* _SELECTED TEXT_
The scholarly elite (ulama) of the Muslim community, through their religious endorsement of cotton consumption and deep involvement in its production, stood at the center of urbanization and commerce. Through their own enterprise or through intermarriage, the most illustrious scholarly lineages had acquired, by the late tenth/fourth century, such significant commercial and landowning interests that they constituted a patrician class that dominated local urban society and politics, more on the pattern of the urban elites of late medieval Europe than of the earlier, legally defined Roman patricians. To be sure, many ulama families had commercial interests other than, or in addition to, cotton; but the wearing of plain white cotton (or linen) became the hallmark of the religious profession, and continues to be so to the present day.
A biographical note about an eminent scholar from Gorgan epitomizes this development. After praising Abu Saʿd al-Ismaʿili (d. 1007/397) for his erudition in Arabic and Islamic law, his piety, and his generosity, the biographer writes:
Among those things by which God blessed him was that when his death drew near, all of what he possessed by way of wealth and estates departed him. He had sent cotton to Bab al-Abwab [Derbent on the western side of the Caspian Sea]; it was all lost at sea. He had goods that were being transported from Isfahan; Kurds descended upon them and took them. He had some wheat being shipped to him from Khurasan; a group of people fell upon it and plundered it. He had an estate in the village known as Kuskara; Qabus ibn Washmagir [Gorgan’s ruler at that time] ordered that its trees be uprooted, and they were. The qanat was filled in and all his property seized.4
Iran’s creative urban culture continued to expand even as the cotton boom waned in the tenth/fourth century. Centuries-old traditions do not easily pass away, and the landowning families that joined the Muslim community in great numbers in the late ninth/third and early tenth/fourth centuries saw no reason to ape the Arabs just because Muhammad happened to have been born in Mecca. By this time the caliphate had lost political control, and local rulers of Iranian descent had taken power in most parts of Iran. With them, pre-Islamic styles and tastes reappeared, and the Persian language enjoyed a literary revival. In the cities, society became more complex. Some patrician families retained attitudes rooted in earlier, Arabcentered, Muslim practice; others favored newer attitudes and practices that were more responsive to the indigenous Iranian population, and more welcoming to new converts. This division contributed to a growing current of factional conflict even though the nominal basis of the conflict was differing (Sunni) views on Islamic law.

* _EXCERPTED RECORDS_
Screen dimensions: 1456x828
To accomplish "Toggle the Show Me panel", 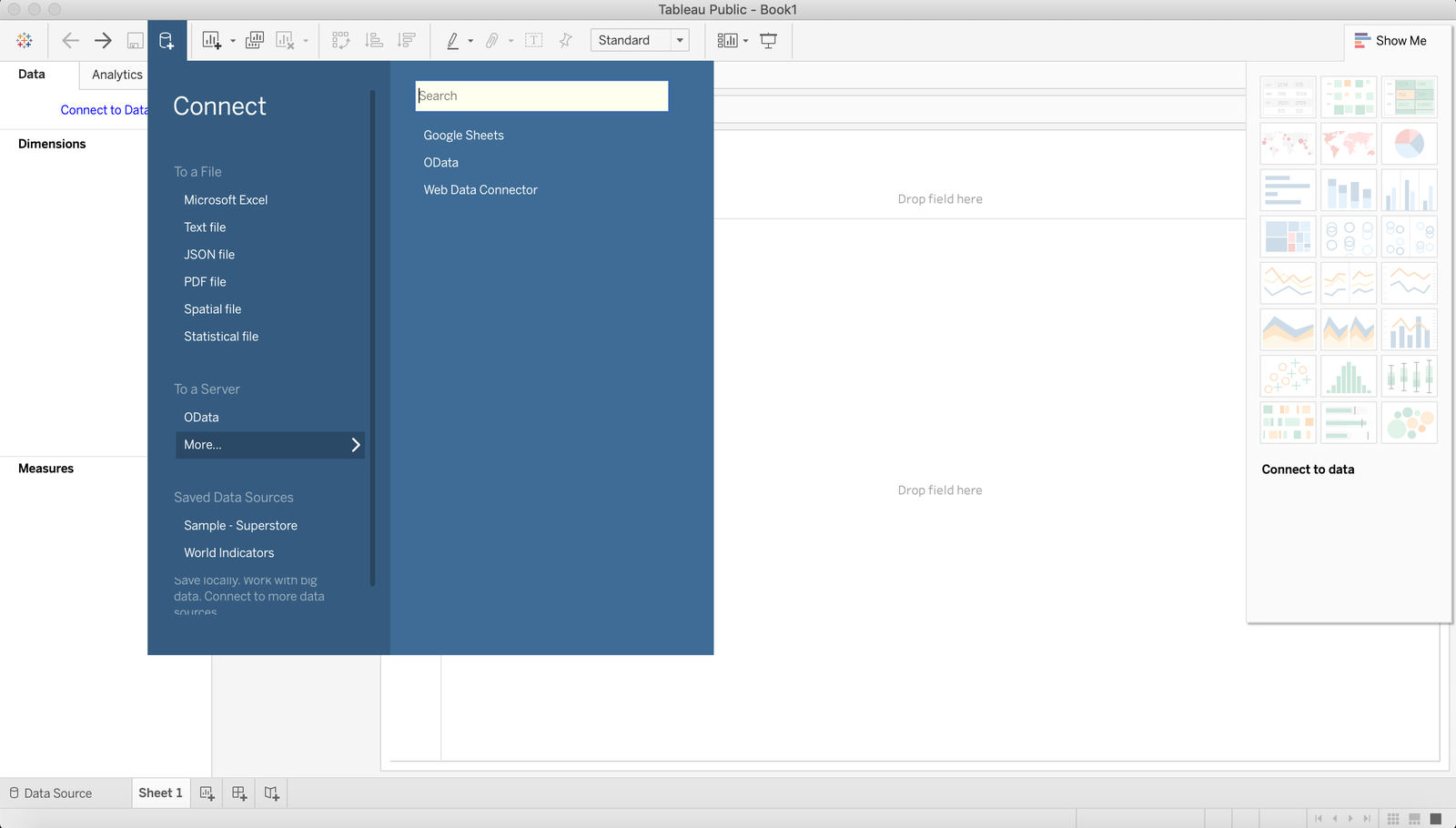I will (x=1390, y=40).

...

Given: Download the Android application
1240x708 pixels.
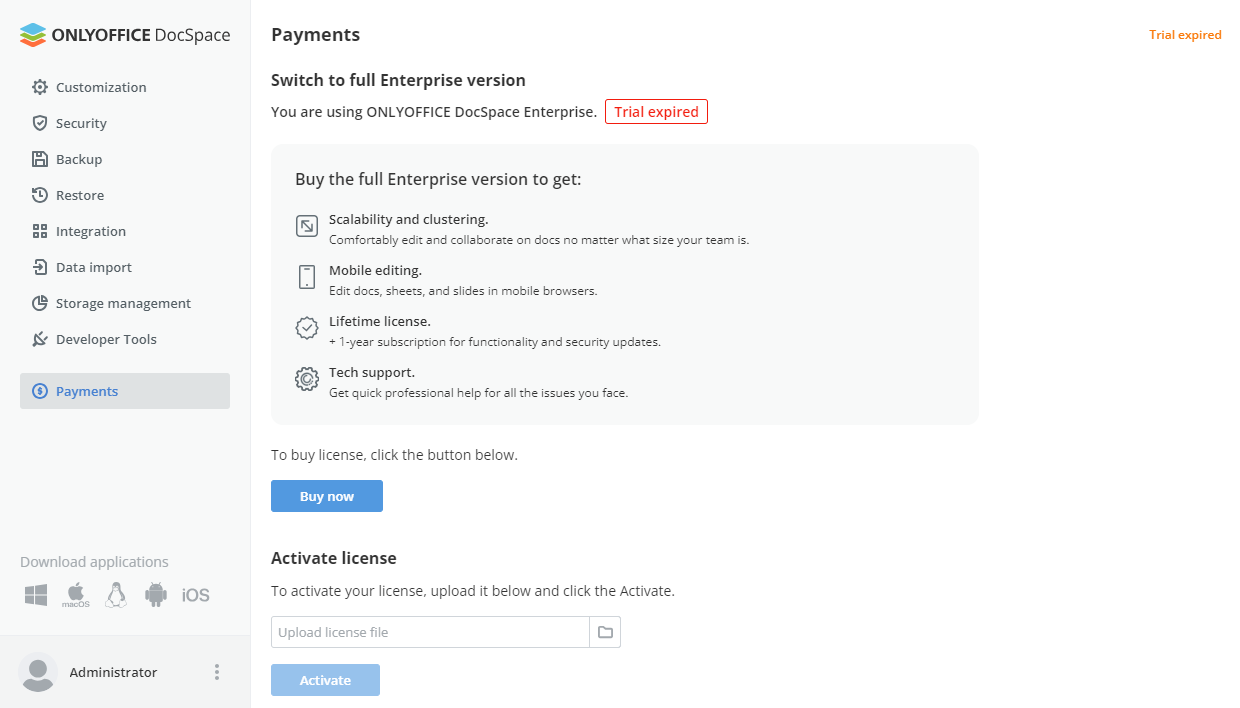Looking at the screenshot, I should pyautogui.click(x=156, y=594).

* _STUDY QUESTIONS_
[a] In the passage on the ulama and cotton, what became the hallmark of the religious profession?
[b] Say whether each statement agrees with the passage on the ulama and cotton, answering yes or no and quoting the deciding words: (i) Abu Saʿd al-Ismaʿili's cotton sent to Bab al-Abwab was lost at sea. (ii) Qabus ibn Washmagir left the trees on the Kuskara estate standing. (iii) The Persian language declined once local rulers of Iranian descent took power.
[c] Summarize the passage on the ulama and cotton in three sentences.

* _RESULTS_
[a] The wearing of plain white cotton (or linen).

[b]
(i) Yes: "it was all lost at sea."
(ii) No: "ordered that its trees be uprooted, and they were."
(iii) No: "the Persian language enjoyed a literary revival."

[c] By the late tenth/fourth century, the leading scholarly families of the Muslim community had gained large commercial and landowning interests, often tied to cotton, and formed a patrician class that dominated urban society and politics. A biography of the Gorgan scholar Abu Saʿd al-Ismaʿili shows this: before his death, he lost his cotton, goods, wheat, and estate. Iran's urban culture kept growing as the cotton boom waned and local Iranian rulers brought back pre-Islamic styles and Persian literature, while patrician families split between older Arab-centered practice and newer attitudes, feeding factional conflict.